Nos belles corvées
23 juillet, 2013« Vous vous rendez compte de toutes les corvées qui vous attendent aujourd’hui ? »
« Bin… oui ! »
« Il va falloir vous serrer dans le métro contre des gens qui sentent mauvais et que vous ne connaissez pas suffisamment pour le leur dire. Et puis après, il faudra être sympa avec votre chef de service. Peut-être même déjeuner avec lui. Votre femme vous téléphonera sûrement pour vous dire qu’il ne faudra pas oublier de passer au pressing.
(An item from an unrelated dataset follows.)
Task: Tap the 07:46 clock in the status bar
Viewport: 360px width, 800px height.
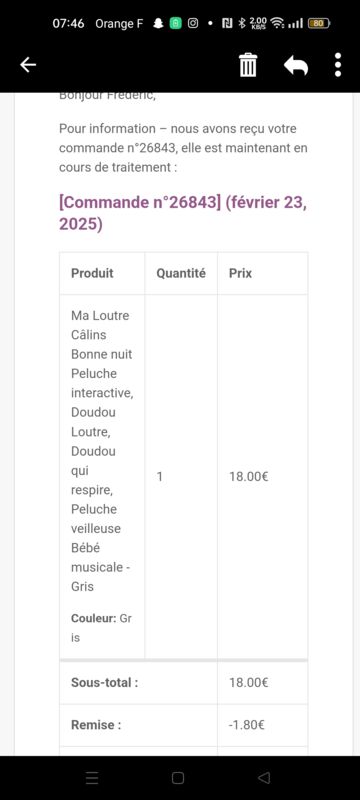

Et ce soir, vous devrez vous colleter avec votre gamin pour qu’il fasse ses devoirs au lieu de jouer à la console électronique. »
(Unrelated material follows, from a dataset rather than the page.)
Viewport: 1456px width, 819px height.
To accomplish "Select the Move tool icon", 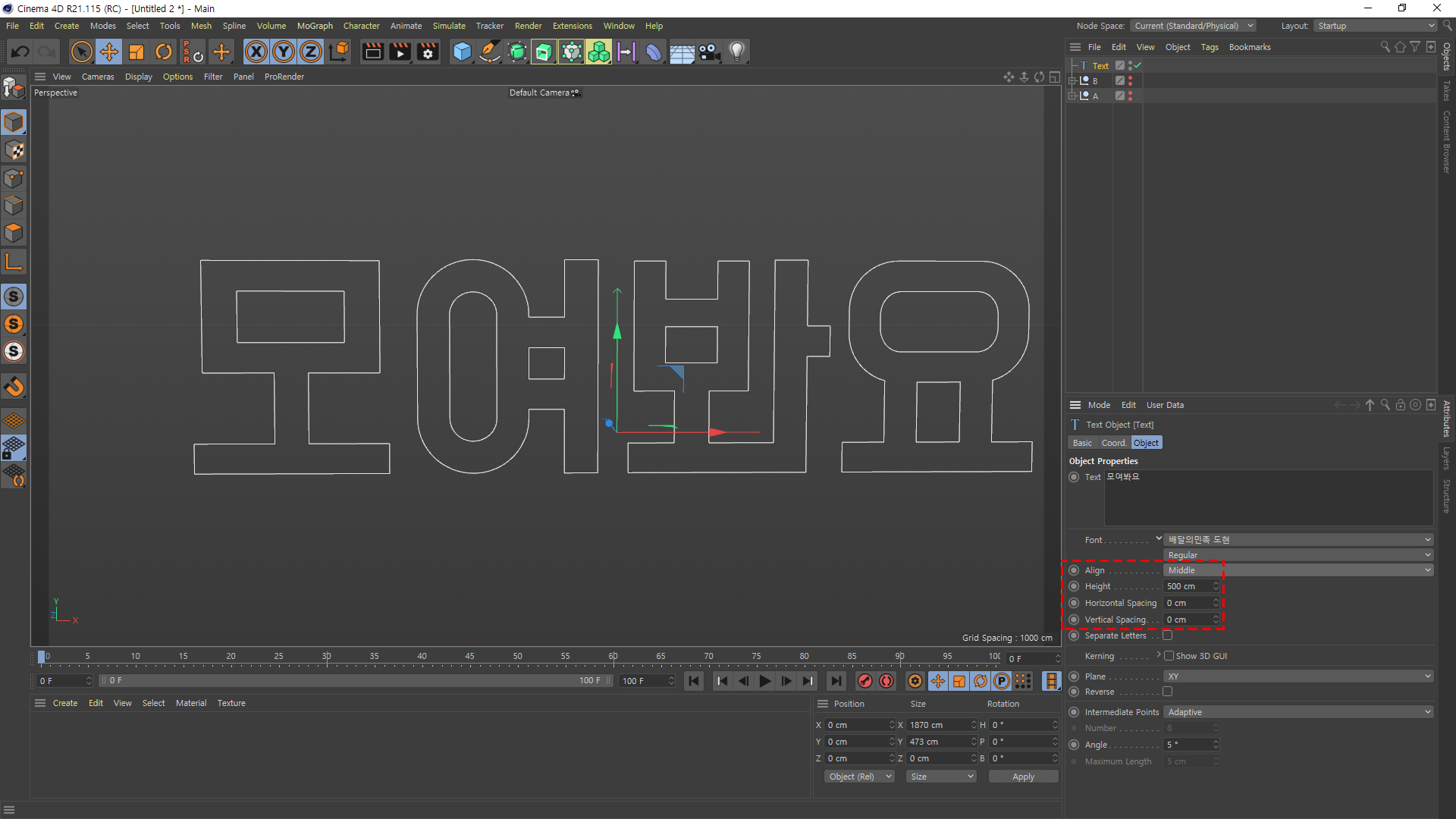I will (109, 52).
« Vous avez oublié la révision de ma bagnole. Pour ce qui est de déjeuner avec Bougnin, ce n’est pas mon tour. J’espère que Martinaud n’esquivera pas la corvée, comme la dernière fois. Mais vous avez raison, ça fait beaucoup. On pourrait, à la limite se faire une raison, mais le pire c’est de penser qu’il y en aura autant demain et les jours suivants. Le week-end, c’est catastrophique. Il faut aller diner chez belle-maman. »
« Et vous trouvez ça normal ? Les corvées, c’étaient l’affaire des serfs au Moyen-âge, mais aujourd’hui le servage est aboli. Pourquoi faut-il qu’on se gâche l’existence avec autant de constance ? »
« Il parait que c’est la vie en collectivité qui impose ces contraintes. Si je ne veux pas indisposer mon prochain, il faut que je lui fasse plaisir. On se demande qui me fait plaisir à moi. Il faut dire que je ne sens pas mauvais et que je ne souffre pas le martyr si je peux déjeuner tout seul à la cantine, tranquillement dans mon coin. »
« Finalement, plus on est normal, plus on est corvéable. »
« Oui, il faudrait mieux être désagréable ; comme ça, nous fréquenter serait une corvée pour les autres. Les mauvais moments seraient mieux partagés. »
« Bon d’accord, on va commencer par ne plus se parler. Je trouve nos conversations intéressantes. Quand je parle avec vous, je me sens mieux, comme libéré de ma charge mentale. Arrêtez d’être sympathique ! Soyez une vraie corvée ! »
« Ce n’est pas simple. Je vais essayer …. Comment osez-vous me parler ? Espèce de manant ? On ne peut pas s’adresser à moi comme ça ! Veuillez prendre rendez-vous avec ma secrétaire ! Dès son retour de congés, évidemment ! »
« C’est pas mal ! Très odieux. Je n’ai plus envie de vous adresser la parole. Encore une corvée en perspective ! »
« Comment ça : une corvée ? Maintenant, travailler est une corvée pour vous ? Programmer une réunion avec un collègue est une corvée ? Bravo, Dupont ! Bravo ! Si tout le monde fait comme vous, on va allez loin ! »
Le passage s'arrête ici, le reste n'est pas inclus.